Saturday, March 04, 2006

Some Thoughts on Mold, Hurricanes and my General Well-Being

We've finally arrived in New Orleans. After training in Biloxi, I'm now an "expert" on things like "de-molding," "gutting," and "cooking for 80-100 people."

This project is absolutely the most exciting thing I've done in Americorps so far. We are essentially helping to get a start-up non-profit off the ground and running, which is exciting in itself. The fact that the non-profit exists to aid the post-Katrina Gulf Coast, makes it probably one of the best things I've ever spent my time on.

The work is unbelievable. I won't even try to explain the state of the Gulf here, because you simply cannot understand it without seeing it first hand. It goes on and on, house after house, neighborhood after neighborhood, city after city. This recovery is going to take years, and not one or two... five or ten.

You all need to come down here for a week, spend some time gutting, and get hooked. I met a lady the other night who is on her 7th tour of the Gulf. It's completely addicting, simply because once you're down here, you realize that there's nothing else in the country right now that needs doing more. I'm already dreading the end of April because I know I'm not going to want to leave this work.

The people here are all amazing. Most of these volunteers saw the aftermath of Katrina on the news, threw a sleeping bag, food for a week or two, and some water in their car, and drove to the coast. After hooking up with Hands on USA, they ended up staying for months, without having to worry about food and shelter. Imagine getting to meet someone crazy enough to just drive, without a plan, into a disaster area to see what they could do. Awesome right? Now imagine being surrounded by dozens of them all the time.

For those of you who were worried for me when I shared the one room with my team in Jackson, you will find it interesting that I am now sharing a room about the 1/8 of that size in New Orleans. It's 12 x 10, which comes out to about 13 square feet of personal space per person. That's about twice your body, so enough room to lay down, but not to stretch out your arms.
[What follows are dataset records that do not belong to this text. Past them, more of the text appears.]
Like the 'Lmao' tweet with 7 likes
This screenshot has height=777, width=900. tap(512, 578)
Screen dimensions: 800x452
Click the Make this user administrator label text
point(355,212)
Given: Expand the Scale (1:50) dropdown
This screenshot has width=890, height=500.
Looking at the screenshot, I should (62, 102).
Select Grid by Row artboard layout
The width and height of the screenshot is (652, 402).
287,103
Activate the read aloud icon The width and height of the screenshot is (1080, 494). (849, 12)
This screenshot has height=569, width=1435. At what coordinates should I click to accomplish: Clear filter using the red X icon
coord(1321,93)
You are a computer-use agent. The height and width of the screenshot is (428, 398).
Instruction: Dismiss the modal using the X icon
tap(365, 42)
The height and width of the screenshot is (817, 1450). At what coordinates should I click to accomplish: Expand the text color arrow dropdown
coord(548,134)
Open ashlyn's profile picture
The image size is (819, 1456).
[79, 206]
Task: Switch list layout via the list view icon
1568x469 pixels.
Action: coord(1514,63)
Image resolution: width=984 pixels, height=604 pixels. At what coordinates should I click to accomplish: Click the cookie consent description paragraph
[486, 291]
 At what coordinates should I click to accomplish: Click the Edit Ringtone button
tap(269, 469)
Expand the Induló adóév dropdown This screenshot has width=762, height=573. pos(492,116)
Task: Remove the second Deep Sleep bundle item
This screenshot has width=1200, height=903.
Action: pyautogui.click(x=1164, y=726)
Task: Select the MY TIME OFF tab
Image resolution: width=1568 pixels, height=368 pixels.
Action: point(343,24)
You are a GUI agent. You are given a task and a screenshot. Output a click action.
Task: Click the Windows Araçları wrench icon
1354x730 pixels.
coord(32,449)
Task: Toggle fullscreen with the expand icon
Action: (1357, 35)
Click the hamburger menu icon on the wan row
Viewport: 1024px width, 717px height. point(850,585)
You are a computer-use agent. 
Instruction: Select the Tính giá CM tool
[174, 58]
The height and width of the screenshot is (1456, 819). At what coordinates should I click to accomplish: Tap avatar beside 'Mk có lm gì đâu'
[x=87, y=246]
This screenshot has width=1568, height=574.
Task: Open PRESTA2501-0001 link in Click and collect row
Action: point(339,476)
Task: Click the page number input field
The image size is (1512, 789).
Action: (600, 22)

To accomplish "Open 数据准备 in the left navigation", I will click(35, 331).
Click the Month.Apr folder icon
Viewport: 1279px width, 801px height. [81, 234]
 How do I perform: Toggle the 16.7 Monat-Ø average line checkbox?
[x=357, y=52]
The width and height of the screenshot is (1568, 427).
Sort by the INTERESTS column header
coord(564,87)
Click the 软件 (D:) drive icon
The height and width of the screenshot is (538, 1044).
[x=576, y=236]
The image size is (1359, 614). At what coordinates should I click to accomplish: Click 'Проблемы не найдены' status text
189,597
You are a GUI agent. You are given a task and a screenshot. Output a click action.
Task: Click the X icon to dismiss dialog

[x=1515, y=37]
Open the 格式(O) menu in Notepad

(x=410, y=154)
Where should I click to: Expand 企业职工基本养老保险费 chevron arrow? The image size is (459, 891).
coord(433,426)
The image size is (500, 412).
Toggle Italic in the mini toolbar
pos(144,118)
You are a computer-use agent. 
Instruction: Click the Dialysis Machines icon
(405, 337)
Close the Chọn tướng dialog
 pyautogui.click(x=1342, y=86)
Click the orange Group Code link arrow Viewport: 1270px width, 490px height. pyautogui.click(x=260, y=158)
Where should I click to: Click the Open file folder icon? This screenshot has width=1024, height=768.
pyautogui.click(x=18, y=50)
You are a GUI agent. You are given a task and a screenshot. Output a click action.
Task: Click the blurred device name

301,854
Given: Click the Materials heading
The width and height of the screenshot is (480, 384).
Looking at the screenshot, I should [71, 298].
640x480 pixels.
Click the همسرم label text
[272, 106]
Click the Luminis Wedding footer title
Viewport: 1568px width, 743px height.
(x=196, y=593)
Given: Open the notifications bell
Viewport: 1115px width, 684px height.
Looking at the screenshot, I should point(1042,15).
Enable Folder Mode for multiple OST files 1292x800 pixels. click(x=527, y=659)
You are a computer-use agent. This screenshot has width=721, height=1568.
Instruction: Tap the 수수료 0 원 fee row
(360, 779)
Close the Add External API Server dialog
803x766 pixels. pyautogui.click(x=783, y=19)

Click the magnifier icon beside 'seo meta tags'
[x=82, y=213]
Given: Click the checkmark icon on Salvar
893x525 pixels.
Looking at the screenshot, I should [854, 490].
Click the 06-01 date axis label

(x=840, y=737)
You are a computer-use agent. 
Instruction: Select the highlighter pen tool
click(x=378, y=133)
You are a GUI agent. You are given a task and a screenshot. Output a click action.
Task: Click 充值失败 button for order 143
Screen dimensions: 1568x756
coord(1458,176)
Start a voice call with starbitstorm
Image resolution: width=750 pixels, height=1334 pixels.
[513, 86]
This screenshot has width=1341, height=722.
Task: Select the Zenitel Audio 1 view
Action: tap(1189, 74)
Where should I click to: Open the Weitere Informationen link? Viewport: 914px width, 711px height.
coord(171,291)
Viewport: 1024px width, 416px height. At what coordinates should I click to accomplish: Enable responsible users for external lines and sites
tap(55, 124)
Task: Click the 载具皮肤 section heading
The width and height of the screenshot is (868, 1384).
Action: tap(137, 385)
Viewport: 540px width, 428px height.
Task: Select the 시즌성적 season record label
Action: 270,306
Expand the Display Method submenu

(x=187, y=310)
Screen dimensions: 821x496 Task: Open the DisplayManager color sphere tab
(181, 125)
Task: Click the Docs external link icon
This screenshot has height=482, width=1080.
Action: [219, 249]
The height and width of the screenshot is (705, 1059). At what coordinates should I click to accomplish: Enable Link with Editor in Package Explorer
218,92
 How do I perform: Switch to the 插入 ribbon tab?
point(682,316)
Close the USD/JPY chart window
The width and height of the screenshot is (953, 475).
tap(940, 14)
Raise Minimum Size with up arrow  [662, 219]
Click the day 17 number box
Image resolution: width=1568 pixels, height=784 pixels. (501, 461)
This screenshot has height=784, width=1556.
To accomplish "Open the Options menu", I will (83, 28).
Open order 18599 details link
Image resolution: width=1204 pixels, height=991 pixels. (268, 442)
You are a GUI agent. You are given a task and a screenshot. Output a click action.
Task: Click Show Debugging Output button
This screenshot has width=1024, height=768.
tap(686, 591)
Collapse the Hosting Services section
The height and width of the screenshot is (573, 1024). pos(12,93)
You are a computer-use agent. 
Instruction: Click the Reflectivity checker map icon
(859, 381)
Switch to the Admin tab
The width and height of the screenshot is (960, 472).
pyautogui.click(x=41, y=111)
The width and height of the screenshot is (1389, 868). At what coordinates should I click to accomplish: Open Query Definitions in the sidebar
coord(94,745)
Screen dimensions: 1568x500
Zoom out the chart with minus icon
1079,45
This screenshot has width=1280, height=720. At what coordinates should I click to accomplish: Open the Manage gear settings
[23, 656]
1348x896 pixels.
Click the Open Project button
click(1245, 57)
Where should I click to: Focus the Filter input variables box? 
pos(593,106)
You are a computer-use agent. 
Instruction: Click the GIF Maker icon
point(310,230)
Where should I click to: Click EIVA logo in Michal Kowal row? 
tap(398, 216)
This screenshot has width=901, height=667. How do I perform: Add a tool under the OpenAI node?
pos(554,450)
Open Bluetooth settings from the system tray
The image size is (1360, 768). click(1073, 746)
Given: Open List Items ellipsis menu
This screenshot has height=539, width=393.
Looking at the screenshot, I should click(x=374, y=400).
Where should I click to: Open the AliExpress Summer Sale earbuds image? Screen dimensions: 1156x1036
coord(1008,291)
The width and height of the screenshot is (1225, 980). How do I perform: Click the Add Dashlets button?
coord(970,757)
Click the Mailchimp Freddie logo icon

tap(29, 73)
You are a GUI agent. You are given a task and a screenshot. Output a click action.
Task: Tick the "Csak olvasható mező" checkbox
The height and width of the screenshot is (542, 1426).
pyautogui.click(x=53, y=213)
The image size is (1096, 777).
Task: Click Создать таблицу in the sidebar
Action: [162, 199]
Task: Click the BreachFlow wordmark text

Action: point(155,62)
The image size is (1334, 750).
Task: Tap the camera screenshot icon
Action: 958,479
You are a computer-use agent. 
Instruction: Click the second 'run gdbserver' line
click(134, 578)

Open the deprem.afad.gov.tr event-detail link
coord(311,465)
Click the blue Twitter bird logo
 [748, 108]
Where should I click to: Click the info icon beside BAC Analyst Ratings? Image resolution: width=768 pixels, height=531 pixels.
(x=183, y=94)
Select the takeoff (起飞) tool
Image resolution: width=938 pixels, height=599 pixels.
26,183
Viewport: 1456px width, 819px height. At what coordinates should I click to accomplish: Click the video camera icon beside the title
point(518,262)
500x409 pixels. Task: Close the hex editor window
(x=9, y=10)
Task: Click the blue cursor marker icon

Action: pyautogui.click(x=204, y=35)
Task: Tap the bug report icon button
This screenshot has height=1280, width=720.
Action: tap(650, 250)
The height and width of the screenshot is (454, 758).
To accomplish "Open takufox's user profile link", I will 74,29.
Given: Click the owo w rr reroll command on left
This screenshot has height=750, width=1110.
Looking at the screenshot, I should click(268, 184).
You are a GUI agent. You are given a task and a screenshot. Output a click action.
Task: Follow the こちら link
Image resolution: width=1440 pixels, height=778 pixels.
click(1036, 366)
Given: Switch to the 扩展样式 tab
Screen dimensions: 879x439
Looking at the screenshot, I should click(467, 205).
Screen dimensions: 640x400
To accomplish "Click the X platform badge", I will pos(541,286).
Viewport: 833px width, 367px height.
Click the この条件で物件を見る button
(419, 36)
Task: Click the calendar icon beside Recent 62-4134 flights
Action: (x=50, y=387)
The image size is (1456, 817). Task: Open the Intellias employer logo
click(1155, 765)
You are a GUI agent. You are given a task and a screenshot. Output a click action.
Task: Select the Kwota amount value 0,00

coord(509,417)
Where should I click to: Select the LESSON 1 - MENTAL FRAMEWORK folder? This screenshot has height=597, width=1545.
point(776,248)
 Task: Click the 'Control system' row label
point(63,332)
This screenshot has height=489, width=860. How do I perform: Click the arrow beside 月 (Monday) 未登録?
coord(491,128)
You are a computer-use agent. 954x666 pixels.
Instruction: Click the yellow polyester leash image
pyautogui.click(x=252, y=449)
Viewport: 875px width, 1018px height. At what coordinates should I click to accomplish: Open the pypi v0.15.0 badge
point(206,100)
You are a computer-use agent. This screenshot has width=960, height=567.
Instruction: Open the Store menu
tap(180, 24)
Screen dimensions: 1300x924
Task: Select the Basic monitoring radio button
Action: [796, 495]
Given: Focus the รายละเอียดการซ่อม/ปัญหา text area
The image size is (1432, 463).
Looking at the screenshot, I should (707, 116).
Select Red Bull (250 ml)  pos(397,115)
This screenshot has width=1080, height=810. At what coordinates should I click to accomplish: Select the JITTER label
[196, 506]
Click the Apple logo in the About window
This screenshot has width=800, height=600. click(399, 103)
It doesn't even matter though. The work is so amazing, that I hardly spend any time in there at all. I do have cell phone service and limited internet access, but 0 free time. I wish you all could be here, and see what I'm seeing. If any of you have a free week between now and April 27th, call me. I'll talk you into coming down here, and then put you to work. =)


Abel Keogh said...

So glad to hear that you're enjoying the work and improving the lives of people in New Orleans.

Anonymous said...

One of adjunct teachers, Paul Dowdy, took this semester off to go there to work. I believe he is a chaplin but I know he is there with a group of Baptist men. Look for him and tell him hello.